• [Problem requirements] Give every line of the listing word for word, beginning at the first and including the line with "Given: Update project from Git" as the last.

• [Data records]
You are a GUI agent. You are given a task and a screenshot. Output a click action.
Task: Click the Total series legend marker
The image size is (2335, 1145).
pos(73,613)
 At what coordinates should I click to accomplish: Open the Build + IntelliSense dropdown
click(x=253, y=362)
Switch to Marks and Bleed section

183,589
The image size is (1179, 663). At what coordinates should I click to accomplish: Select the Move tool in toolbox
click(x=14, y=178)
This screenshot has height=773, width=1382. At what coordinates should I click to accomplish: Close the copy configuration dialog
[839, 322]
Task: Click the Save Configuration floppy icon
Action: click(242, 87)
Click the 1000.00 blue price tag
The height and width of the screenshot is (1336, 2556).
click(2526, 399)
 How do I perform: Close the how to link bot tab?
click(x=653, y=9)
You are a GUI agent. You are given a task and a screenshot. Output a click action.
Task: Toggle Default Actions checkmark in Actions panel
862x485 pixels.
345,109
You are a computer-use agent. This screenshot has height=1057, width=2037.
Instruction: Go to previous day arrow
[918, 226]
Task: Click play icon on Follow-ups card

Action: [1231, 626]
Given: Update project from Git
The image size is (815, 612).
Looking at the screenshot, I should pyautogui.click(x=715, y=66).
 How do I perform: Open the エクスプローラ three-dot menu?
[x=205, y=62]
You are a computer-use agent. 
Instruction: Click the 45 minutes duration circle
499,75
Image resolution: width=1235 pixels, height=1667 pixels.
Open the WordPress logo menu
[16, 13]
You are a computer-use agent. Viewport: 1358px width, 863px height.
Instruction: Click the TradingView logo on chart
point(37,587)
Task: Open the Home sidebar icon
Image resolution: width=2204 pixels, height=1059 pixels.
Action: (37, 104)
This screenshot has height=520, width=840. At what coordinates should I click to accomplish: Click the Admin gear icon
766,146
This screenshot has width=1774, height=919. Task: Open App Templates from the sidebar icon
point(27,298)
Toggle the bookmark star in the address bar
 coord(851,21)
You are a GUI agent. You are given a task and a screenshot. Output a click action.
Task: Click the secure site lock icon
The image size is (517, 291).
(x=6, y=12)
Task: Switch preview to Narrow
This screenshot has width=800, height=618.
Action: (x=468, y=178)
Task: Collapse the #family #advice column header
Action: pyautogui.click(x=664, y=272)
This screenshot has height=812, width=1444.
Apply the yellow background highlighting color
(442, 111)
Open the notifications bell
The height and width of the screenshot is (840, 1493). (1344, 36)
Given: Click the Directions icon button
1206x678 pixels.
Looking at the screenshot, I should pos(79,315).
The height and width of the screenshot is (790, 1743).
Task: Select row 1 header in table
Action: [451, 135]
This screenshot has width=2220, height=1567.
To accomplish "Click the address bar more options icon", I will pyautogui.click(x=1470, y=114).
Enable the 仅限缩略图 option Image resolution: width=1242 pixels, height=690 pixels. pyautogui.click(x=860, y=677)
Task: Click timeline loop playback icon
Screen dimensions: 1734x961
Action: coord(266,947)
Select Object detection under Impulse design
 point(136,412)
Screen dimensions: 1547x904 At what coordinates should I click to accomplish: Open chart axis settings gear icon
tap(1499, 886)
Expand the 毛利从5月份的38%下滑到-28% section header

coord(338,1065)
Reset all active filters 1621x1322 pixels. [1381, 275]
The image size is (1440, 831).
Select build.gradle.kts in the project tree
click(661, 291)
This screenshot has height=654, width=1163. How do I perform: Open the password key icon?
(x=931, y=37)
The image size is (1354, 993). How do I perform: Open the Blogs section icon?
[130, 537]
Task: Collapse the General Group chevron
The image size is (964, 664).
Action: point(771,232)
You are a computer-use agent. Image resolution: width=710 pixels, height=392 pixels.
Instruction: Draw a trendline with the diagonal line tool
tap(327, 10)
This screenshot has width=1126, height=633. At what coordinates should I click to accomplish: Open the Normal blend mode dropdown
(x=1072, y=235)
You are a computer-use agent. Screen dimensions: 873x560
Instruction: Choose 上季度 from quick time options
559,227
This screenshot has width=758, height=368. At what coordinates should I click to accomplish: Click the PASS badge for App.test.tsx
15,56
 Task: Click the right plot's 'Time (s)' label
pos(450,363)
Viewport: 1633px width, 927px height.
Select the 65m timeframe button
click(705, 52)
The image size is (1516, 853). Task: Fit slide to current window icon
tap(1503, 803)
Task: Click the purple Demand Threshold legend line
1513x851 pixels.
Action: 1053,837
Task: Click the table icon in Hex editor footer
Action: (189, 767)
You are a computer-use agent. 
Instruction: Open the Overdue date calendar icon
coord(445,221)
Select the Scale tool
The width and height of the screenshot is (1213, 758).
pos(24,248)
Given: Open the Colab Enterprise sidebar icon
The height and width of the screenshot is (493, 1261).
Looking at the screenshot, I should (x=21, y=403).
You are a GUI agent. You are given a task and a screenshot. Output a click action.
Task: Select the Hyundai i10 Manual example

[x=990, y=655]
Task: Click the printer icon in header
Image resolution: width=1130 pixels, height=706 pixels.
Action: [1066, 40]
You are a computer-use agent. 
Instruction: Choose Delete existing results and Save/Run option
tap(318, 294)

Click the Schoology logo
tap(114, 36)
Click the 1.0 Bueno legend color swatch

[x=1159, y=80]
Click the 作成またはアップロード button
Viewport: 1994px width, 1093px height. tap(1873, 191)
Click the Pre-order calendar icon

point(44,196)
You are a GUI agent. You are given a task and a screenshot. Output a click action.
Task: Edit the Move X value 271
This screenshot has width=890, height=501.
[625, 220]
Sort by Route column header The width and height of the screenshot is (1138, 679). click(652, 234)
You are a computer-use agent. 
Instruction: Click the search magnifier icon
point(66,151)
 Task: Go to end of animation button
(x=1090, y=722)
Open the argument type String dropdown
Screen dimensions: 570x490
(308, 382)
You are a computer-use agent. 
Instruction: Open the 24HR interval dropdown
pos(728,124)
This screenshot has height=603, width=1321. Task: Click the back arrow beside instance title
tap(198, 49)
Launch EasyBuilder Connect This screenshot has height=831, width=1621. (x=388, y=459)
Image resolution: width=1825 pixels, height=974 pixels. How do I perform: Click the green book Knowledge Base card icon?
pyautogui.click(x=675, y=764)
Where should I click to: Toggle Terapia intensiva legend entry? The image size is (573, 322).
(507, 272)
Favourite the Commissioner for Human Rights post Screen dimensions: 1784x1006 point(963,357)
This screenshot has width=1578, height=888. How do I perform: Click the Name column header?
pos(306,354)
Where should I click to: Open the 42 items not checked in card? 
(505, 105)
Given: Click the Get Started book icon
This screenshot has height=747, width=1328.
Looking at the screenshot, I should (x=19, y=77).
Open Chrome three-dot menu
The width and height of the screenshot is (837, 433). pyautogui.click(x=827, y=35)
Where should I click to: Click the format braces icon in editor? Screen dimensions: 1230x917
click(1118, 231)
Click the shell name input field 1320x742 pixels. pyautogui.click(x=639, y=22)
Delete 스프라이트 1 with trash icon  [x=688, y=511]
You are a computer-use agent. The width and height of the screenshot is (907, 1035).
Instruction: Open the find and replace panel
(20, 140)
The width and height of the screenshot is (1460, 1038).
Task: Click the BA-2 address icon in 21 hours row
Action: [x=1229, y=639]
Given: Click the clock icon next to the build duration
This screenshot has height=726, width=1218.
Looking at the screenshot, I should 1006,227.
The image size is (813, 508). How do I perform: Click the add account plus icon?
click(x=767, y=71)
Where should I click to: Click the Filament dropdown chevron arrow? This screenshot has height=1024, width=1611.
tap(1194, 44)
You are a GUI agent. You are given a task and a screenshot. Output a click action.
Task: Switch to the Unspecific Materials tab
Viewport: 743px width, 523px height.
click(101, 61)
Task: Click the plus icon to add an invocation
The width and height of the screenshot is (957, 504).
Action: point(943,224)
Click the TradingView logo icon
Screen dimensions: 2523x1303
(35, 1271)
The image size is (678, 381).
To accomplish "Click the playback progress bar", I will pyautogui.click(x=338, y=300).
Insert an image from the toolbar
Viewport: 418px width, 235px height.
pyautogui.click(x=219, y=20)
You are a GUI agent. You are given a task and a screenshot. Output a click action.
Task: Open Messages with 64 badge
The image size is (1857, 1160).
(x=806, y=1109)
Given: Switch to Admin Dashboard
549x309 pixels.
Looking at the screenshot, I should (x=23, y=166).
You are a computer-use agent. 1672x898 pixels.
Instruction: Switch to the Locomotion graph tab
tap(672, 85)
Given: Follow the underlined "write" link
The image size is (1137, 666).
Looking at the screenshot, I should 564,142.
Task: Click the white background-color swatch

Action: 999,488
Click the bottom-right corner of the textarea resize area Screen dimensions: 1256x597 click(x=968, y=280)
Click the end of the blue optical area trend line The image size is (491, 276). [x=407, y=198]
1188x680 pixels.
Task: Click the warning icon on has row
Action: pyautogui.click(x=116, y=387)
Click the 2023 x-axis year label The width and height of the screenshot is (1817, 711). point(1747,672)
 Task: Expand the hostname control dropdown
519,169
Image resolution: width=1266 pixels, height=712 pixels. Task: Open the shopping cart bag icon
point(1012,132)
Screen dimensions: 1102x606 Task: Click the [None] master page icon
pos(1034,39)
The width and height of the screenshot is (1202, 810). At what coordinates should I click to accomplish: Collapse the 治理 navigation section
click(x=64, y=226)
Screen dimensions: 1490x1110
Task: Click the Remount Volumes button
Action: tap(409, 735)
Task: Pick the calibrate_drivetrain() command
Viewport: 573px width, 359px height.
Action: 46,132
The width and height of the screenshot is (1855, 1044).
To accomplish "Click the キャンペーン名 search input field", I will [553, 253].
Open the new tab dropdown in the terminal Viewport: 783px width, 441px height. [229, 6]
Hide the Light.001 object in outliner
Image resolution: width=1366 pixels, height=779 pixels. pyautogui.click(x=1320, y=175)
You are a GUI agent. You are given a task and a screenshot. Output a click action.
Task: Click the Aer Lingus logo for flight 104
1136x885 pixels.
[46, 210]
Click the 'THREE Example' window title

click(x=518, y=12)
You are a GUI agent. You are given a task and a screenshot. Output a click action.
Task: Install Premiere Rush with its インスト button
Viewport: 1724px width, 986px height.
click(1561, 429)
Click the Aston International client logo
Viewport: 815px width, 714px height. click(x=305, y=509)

• [Solution below]
You are a GUI agent. You are given a task and a screenshot. Output a click action.
Task: Click the Total series legend marker
The image size is (2335, 1145).
pos(73,613)
 At what coordinates should I click to accomplish: Open the Build + IntelliSense dropdown
click(x=253, y=362)
Switch to Marks and Bleed section

183,589
The image size is (1179, 663). At what coordinates should I click to accomplish: Select the Move tool in toolbox
click(x=14, y=178)
This screenshot has height=773, width=1382. At what coordinates should I click to accomplish: Close the copy configuration dialog
[839, 322]
Task: Click the Save Configuration floppy icon
Action: click(242, 87)
Click the 1000.00 blue price tag
The height and width of the screenshot is (1336, 2556).
click(2526, 399)
 How do I perform: Close the how to link bot tab?
click(x=653, y=9)
You are a GUI agent. You are given a task and a screenshot. Output a click action.
Task: Toggle Default Actions checkmark in Actions panel
862x485 pixels.
345,109
You are a computer-use agent. This screenshot has height=1057, width=2037.
Instruction: Go to previous day arrow
[918, 226]
Task: Click play icon on Follow-ups card

Action: [1231, 626]
Given: Update project from Git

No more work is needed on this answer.